With all the different fuel options out there, knowing which to choose can be difficult. If you own a wood-burning fireplace, you should only be burning wood in your appliance… That means no garbage, paper plates, plastic cups, or anything similar! Not only will this emit smoke and harmful toxins into the air, your fires will burn dangerously hot, as well.
When going to build your fire, you want to ensure that it lasts long, gives off little smoke, and produces strong heat. For the best results, try ash, beech, hawthorn, rowan, yew, or thorn. Other popular options are spruce, elm, birch, and maple. Any of these will produce a strong flame that you can enjoy well into the evening.
Hornbeam, cedar, hazel, pine, plum, cherry, and apple are all good choices, too. Find what you have the most access to and seek out the best options that are available in your area.

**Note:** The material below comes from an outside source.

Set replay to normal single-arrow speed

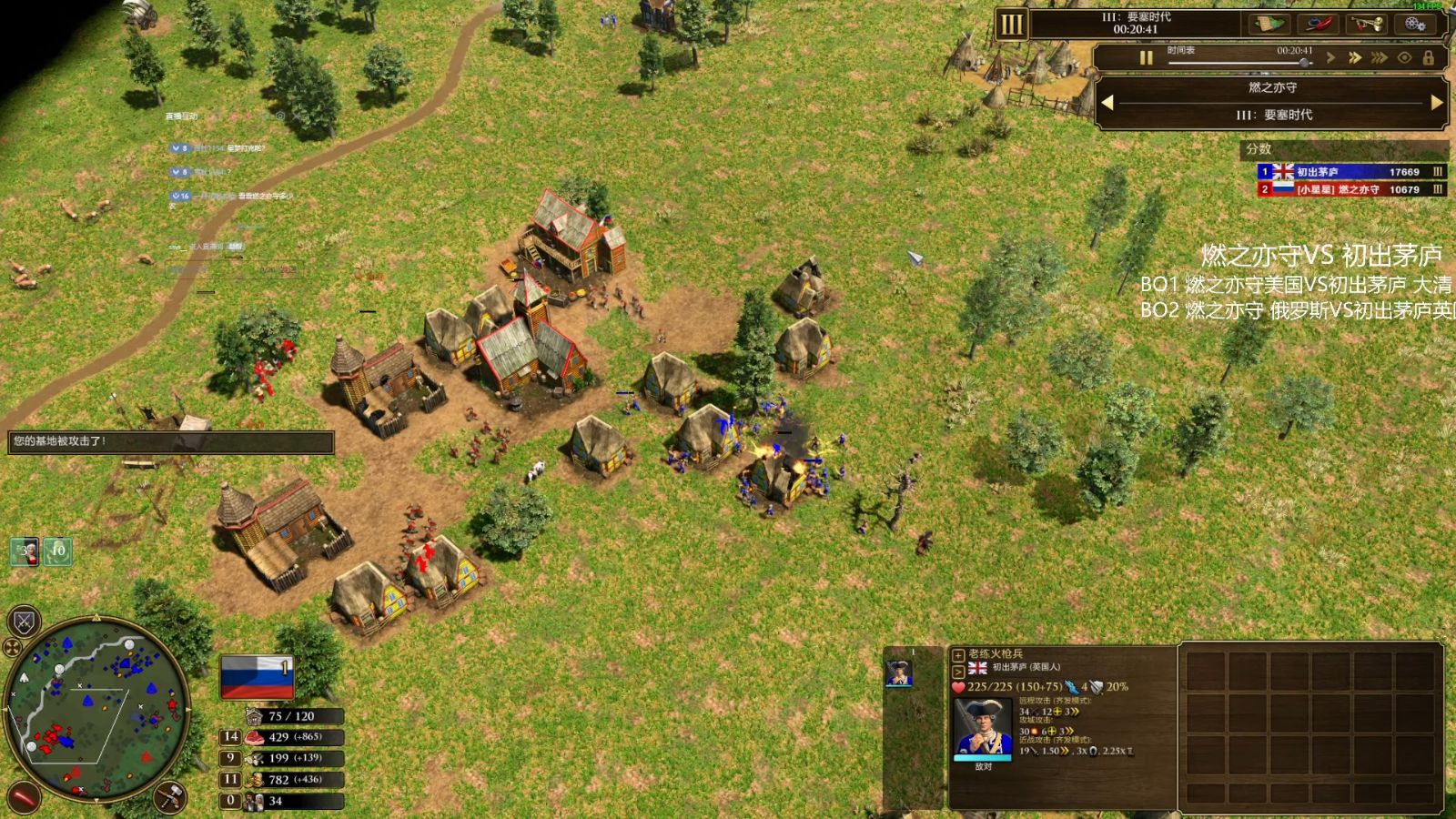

On that note, there are some types of wood that you should simply avoid altogether. These include alder, chestnut, fir, holly, and willow. These will produce poor heat output, will not last as long, and some cause creosote to accumulate quite quickly. Save yourself inspection costs, extra cleanings, and added stress by investing in logs that will work efficiently for your fireplace.
Use Seasoned Wood
Once you decide which type of wood you would like to burn, the next step is to find pieces that are well seasoned. If the logs are shorter, dark and split at the ends, lightweight, and smell less than fresh, you are likely getting an adequately seasoned piece of wood. Anything too fresh or green will not burn efficiently and will send up a lot of smoke as the fire tries to burn out the excess moisture.

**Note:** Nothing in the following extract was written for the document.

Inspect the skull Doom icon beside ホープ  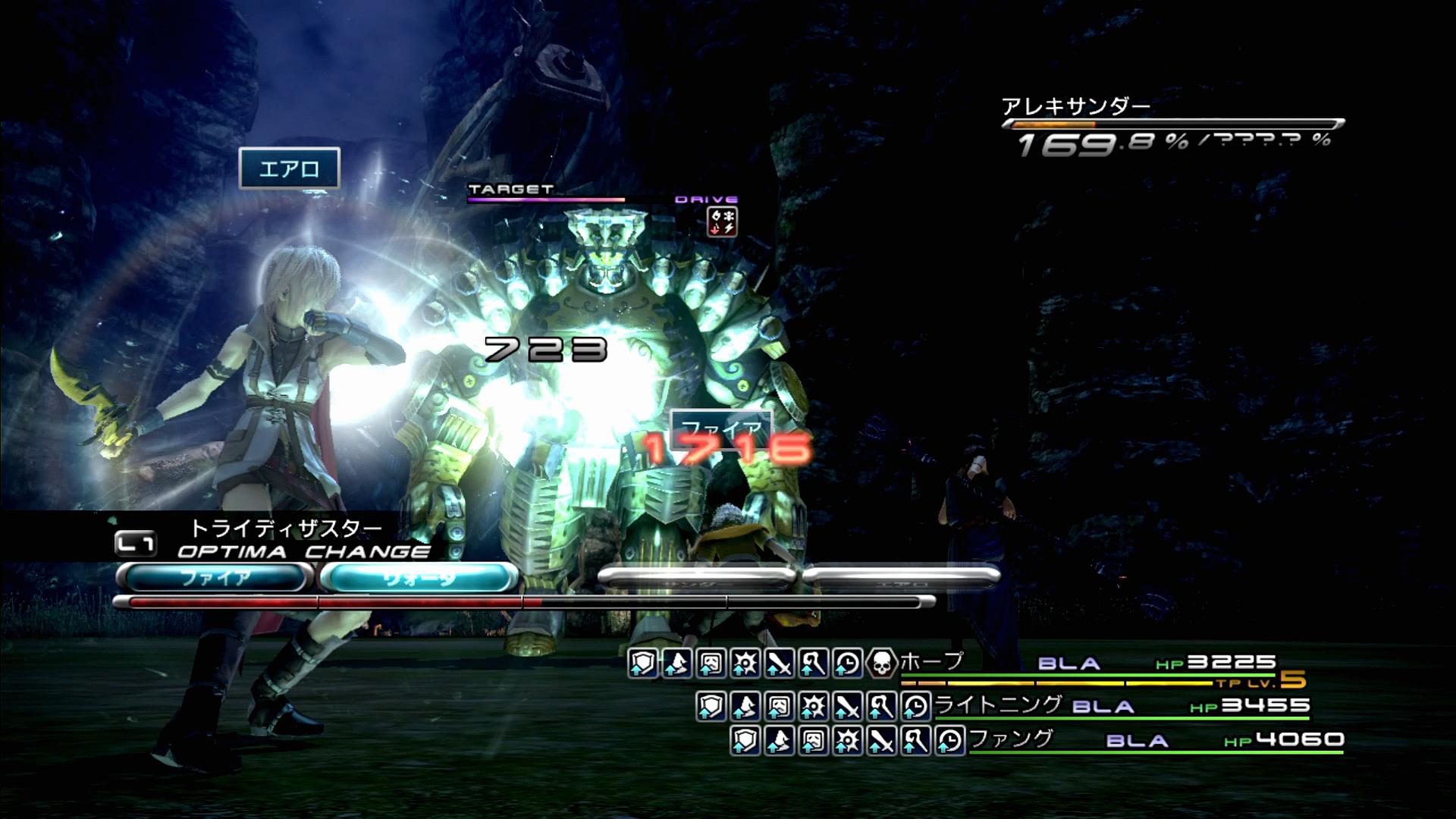click(x=881, y=664)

If you are looking for the best possible results, try seasoning your own fuel! A little hard work goes a long way, and you definitely won’t regret your choice when you find yourself with great fires every time. To season your own wood, follow these guidelines.

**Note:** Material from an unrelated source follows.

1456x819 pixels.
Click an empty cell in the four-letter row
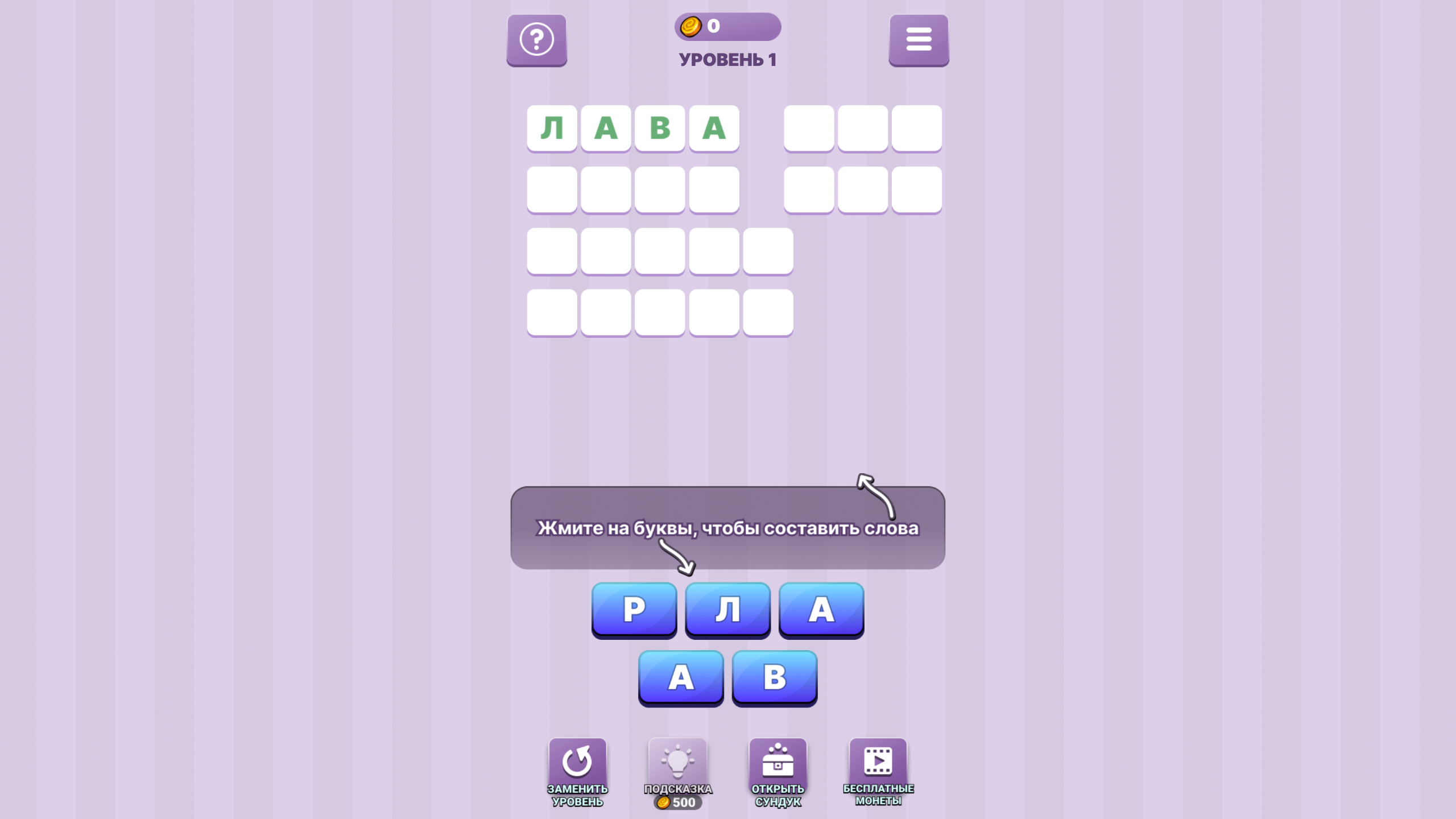coord(605,190)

- Stack the logs loosely, so they can ventilate properly.
- Never keep your pile on the ground, as mold could accumulate.
- If you are covering your stack, just place a tarp over the top to keep rain out. Never cover the sides.
- Choose a spot with optimum sun exposure and heat.
- Be patient! This process takes at least six months and may take even longer, depending on the type of wood you are using. Some hardwoods can take up to two years!
Count On Us
As always, count on the staff at Magic Broom Chimney Sweep for all of your fireplace and chimney needs. Between our wide array of services and professional attitude, you will quickly discover that there is no one better! Contact us today!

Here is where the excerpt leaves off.